Cells were lysed to extract protein using Mammalian Protein Extract Reagent (Thermo Scientific, Rockford, IL, USA), and the concentration was measured using a Qubit (Invitrogen, Carlsbad, CA, USA). Ten micrograms of total protein sample was separated using SDS-PAGE gradient gels (Mini-Protean TGX Gel, GE Healthcare, IL, USA) and transferred onto PVDF membranes (Millipore, Burlington, MA, USA). After blocking, the membranes were incubated overnight at 4 °C with primary antibodies against Lef1 (#sc-374522, Santa Cruz, CA, USA), Vimentin (#5741S, Cell Signaling Technologies, Danvers, MA, USA), Caveolin-1 (#3267S, Cell Signaling Technologies, MA, USA), ABCG2 (#4278S, Cell Signaling Technologies, Danvers, MA, USA), β-catenin (#2698S, Cell Signaling Technologies, Danvers, MA, USA), Smad2 (#5339S Cell Signaling Technologies, Danvers, MA, USA), Phospho-Smad2 (#18338S, Cell Signaling Technologies, Danvers, MA, USA), Snail (#3895S, Cell Signaling Technologies, Danvers, MA, USA) and Actin C4 (#mab1501, Millipore, Burlington, MA, USA). Secondary antibodies linked to horseradish peroxidase anti-mouse IgG (NA931, GE Healthcare, Chicago, IL, USA) or anti-rabbit IgG (#NA934, GE Healthcare, Chicago, IL, USA) were incubated with the membranes for one more hour. Signals were developed using ImmunoStar LD (Wako, Osaka, Japan), and imaging and subsequent quantification were performed using Fusion Solo software with a Fusion Solo S microscopy imaging system (Vilber, Vilber Lourmat, France). To calculate the ratio of activated Smad2, after normalizing against Actin, the levels of phosphorylated-Smad2 were divided into those of Smad2.

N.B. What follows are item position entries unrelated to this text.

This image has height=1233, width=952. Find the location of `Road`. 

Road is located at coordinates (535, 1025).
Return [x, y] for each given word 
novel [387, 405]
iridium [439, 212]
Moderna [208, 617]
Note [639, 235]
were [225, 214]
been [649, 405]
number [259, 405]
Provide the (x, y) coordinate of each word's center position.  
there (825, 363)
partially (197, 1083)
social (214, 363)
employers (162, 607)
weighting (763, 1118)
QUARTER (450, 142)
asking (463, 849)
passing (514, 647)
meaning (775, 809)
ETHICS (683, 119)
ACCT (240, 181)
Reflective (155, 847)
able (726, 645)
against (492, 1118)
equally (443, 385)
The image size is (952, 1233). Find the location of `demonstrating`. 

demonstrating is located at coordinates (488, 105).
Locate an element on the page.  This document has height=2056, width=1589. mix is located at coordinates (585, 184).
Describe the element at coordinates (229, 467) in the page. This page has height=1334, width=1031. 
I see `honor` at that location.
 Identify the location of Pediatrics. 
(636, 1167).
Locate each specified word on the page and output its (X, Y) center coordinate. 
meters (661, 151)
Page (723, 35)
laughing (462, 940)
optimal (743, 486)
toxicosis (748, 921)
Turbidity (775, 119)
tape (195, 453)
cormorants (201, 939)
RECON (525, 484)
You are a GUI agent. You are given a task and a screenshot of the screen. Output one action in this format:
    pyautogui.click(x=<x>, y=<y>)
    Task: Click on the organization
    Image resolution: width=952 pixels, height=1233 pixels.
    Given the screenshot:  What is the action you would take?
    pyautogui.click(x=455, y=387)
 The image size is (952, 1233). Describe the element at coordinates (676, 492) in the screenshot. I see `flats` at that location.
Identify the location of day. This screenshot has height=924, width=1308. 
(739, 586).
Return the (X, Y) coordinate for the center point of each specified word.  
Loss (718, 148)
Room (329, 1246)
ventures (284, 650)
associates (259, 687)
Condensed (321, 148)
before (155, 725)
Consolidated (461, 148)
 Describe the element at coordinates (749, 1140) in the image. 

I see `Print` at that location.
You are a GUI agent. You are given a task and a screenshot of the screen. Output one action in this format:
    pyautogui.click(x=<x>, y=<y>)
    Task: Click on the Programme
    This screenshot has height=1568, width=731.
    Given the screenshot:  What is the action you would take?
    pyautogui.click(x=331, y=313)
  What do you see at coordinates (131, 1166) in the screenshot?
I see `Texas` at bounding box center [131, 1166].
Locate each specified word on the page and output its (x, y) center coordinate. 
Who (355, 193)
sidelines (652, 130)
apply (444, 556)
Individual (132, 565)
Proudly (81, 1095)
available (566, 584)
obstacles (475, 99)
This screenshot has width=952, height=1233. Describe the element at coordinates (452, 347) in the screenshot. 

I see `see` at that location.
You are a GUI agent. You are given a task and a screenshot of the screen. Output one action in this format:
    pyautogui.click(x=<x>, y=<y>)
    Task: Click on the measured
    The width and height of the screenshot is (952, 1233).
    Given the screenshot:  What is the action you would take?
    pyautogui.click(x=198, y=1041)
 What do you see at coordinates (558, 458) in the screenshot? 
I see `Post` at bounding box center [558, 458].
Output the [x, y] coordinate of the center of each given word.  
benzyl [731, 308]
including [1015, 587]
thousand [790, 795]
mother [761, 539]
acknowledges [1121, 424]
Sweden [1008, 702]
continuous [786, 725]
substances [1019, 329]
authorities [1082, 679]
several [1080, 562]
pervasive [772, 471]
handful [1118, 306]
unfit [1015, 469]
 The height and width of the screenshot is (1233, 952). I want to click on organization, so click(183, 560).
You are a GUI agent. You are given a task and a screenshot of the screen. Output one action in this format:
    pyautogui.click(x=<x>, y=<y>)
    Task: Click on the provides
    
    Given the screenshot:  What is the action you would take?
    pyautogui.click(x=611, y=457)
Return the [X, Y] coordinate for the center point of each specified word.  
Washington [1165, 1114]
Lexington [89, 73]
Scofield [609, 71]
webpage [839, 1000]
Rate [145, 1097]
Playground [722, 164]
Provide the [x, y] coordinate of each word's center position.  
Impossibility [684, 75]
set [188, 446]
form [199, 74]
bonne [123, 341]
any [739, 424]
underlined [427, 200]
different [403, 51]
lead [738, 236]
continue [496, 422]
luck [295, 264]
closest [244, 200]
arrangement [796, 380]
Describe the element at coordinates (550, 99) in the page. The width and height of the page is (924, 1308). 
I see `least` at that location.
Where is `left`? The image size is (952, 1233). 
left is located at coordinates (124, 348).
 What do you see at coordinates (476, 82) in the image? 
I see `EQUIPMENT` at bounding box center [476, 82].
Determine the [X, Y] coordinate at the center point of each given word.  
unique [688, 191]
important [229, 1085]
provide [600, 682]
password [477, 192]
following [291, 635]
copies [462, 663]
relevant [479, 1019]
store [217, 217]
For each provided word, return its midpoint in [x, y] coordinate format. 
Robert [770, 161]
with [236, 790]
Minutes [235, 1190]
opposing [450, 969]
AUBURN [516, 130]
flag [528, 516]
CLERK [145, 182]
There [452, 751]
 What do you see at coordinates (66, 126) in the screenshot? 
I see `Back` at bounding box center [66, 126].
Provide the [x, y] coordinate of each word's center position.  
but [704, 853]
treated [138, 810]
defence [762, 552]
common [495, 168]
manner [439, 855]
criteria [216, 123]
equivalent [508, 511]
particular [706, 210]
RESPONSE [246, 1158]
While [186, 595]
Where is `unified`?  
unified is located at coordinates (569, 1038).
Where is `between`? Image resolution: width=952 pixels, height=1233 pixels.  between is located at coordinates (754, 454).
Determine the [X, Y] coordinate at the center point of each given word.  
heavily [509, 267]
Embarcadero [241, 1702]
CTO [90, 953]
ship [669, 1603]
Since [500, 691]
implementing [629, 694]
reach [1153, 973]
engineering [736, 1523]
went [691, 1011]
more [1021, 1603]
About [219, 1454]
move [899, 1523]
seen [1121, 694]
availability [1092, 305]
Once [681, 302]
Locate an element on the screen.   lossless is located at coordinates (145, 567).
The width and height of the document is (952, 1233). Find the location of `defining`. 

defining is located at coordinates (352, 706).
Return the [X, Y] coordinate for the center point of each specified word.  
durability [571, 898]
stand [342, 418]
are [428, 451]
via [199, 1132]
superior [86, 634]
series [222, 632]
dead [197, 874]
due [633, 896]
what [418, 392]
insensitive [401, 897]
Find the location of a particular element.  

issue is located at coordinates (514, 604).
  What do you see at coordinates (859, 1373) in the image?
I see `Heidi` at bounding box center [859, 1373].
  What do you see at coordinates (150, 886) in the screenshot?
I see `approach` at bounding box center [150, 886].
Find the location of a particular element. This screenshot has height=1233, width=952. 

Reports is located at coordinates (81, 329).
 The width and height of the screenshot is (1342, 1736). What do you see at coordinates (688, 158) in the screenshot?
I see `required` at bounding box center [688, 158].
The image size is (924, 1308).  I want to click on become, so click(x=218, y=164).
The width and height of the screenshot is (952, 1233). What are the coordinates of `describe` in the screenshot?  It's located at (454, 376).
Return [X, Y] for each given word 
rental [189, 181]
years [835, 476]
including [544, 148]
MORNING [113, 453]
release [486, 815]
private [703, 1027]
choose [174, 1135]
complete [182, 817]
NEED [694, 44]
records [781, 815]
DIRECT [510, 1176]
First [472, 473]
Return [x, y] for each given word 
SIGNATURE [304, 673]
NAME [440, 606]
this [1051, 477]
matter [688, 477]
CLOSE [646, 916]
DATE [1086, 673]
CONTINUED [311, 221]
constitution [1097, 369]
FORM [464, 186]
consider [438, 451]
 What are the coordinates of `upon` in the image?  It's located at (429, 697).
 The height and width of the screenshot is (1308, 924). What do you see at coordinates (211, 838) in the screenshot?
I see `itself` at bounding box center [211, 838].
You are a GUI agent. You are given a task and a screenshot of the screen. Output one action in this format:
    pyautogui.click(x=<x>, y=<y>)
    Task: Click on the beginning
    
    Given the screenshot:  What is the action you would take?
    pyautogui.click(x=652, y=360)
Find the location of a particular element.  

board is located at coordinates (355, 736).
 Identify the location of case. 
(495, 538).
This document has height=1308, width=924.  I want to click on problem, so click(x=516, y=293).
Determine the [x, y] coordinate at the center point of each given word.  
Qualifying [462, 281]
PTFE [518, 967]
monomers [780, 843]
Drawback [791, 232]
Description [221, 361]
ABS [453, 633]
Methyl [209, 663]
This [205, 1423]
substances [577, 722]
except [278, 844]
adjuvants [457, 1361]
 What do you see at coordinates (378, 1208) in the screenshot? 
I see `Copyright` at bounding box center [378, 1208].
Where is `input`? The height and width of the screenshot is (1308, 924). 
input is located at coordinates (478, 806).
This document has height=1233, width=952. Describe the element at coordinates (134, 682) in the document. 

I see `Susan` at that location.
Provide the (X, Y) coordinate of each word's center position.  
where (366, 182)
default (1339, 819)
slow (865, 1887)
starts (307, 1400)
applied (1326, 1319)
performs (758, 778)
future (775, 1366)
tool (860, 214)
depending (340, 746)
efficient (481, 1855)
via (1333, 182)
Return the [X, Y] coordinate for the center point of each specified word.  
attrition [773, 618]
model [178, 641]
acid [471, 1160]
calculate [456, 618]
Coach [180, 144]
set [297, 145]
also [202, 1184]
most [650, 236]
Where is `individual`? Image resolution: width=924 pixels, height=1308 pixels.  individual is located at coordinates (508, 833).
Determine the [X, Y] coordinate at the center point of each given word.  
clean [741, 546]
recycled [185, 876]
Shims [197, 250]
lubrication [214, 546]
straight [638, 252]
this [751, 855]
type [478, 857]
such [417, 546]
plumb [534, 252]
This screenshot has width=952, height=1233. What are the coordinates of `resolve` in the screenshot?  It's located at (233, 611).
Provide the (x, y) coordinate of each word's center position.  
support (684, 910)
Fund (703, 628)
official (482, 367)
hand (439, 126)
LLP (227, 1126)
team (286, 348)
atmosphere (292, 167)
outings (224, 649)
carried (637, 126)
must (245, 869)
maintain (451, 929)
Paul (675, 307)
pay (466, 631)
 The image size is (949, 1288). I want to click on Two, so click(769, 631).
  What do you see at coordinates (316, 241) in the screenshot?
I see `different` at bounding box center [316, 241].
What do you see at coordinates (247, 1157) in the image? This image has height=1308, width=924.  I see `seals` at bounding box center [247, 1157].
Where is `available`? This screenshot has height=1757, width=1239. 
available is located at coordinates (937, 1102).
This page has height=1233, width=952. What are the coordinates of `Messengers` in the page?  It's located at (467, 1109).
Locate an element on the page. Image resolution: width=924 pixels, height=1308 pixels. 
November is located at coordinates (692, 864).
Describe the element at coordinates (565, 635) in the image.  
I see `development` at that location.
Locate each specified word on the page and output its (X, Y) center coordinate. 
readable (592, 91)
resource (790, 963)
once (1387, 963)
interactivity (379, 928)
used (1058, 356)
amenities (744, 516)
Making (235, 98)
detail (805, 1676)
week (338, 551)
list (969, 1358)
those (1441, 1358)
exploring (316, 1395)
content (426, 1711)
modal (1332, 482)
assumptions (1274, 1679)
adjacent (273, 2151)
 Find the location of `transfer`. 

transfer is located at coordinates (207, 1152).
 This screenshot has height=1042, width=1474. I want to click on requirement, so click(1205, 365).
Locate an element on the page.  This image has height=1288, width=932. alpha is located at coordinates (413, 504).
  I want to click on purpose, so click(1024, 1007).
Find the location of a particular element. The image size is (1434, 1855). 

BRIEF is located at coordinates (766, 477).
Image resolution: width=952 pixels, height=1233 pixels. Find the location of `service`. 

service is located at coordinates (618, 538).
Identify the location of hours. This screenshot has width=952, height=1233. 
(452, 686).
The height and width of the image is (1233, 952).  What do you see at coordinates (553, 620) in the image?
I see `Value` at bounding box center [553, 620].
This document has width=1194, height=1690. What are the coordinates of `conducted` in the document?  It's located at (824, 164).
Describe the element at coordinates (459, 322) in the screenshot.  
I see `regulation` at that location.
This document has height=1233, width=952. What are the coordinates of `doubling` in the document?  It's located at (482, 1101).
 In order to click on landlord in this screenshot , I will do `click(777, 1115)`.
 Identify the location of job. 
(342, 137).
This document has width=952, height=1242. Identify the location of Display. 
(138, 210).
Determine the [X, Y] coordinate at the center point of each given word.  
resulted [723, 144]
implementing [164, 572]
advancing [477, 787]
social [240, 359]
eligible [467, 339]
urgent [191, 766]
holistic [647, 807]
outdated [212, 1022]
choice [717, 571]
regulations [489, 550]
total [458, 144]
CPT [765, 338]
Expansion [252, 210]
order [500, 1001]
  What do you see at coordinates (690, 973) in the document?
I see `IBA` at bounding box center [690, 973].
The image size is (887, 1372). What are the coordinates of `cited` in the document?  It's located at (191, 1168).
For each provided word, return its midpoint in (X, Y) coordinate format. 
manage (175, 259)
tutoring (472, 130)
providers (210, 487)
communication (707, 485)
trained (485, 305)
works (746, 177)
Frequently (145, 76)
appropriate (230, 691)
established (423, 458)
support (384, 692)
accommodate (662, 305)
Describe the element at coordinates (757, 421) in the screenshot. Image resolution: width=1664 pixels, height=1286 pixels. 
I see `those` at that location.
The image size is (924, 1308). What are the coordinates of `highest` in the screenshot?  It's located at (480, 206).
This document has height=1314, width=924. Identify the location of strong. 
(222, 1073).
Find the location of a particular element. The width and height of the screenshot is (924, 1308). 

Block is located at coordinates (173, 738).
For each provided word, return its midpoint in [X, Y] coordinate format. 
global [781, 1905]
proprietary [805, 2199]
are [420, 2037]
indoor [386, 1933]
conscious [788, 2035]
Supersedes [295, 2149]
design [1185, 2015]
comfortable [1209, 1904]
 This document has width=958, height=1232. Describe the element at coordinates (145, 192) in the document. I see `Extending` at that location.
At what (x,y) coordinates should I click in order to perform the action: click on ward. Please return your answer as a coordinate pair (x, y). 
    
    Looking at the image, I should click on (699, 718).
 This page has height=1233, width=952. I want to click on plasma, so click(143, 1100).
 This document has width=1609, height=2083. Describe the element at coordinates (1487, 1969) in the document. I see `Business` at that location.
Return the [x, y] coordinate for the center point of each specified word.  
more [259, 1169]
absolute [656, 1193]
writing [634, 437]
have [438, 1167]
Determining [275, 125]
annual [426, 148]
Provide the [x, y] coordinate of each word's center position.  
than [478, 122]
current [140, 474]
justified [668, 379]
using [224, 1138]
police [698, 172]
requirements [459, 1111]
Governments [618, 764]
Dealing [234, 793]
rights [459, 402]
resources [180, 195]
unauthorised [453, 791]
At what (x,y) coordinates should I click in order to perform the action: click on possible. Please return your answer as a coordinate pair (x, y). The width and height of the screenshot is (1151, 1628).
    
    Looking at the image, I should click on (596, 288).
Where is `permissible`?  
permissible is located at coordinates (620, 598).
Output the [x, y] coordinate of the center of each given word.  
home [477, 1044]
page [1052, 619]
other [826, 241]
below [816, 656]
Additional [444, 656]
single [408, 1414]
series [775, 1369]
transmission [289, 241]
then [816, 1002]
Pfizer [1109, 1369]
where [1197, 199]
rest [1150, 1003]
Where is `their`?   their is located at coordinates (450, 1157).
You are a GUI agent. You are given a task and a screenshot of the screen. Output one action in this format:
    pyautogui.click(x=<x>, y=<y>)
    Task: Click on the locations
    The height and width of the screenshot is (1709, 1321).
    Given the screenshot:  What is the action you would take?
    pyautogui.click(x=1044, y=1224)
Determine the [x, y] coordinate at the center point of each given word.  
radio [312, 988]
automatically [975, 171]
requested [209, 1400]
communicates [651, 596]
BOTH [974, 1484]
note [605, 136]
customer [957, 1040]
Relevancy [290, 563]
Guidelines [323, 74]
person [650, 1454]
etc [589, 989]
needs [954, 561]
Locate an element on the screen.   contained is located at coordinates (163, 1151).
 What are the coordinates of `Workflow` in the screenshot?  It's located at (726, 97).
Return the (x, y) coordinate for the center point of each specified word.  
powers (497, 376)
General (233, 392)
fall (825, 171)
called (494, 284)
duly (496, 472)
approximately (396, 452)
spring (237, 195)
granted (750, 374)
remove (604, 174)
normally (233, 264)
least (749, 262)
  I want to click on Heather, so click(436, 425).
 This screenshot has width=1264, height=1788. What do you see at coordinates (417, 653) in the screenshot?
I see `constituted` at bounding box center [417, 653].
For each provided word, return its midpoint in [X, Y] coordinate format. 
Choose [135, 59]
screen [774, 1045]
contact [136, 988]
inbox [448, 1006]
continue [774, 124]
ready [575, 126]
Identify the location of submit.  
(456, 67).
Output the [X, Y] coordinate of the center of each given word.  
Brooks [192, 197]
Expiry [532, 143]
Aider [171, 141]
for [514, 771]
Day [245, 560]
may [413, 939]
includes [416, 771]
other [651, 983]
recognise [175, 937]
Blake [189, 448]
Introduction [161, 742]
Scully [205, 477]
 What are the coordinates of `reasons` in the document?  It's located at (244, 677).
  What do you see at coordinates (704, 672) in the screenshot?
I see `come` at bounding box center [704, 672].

4.6. Chou–Talalay Combination Index

The combinatory effects of drugs were analyzed by the proliferation assay as described in the proliferation assay section, using an 8 × 8 matrix format to assess 8 different concentrations in three independent experiments. The average matrix was then, screened to 6 concentrations to ensure the removal of unreliable data with a r > 0.95, as previously described [16]. After analyzing the proliferation assay, the Chou–Talalay combination index (CI) method was calculated using CompuSyn software as described [16,43] to assess the synergetic effect. CI > 1 indicated antagonism, CI = 1 indicated an additive effect and CI < 1 indicated a synergetic effect.

4.7. Statistical Analysis

All the data are expressed as the mean ± SD. A two-tailed Student’s t-test or the Holm–Bonferroni method were used to determine significant differences in the data. The results were considered statistically significant when the p-value was < 0.05.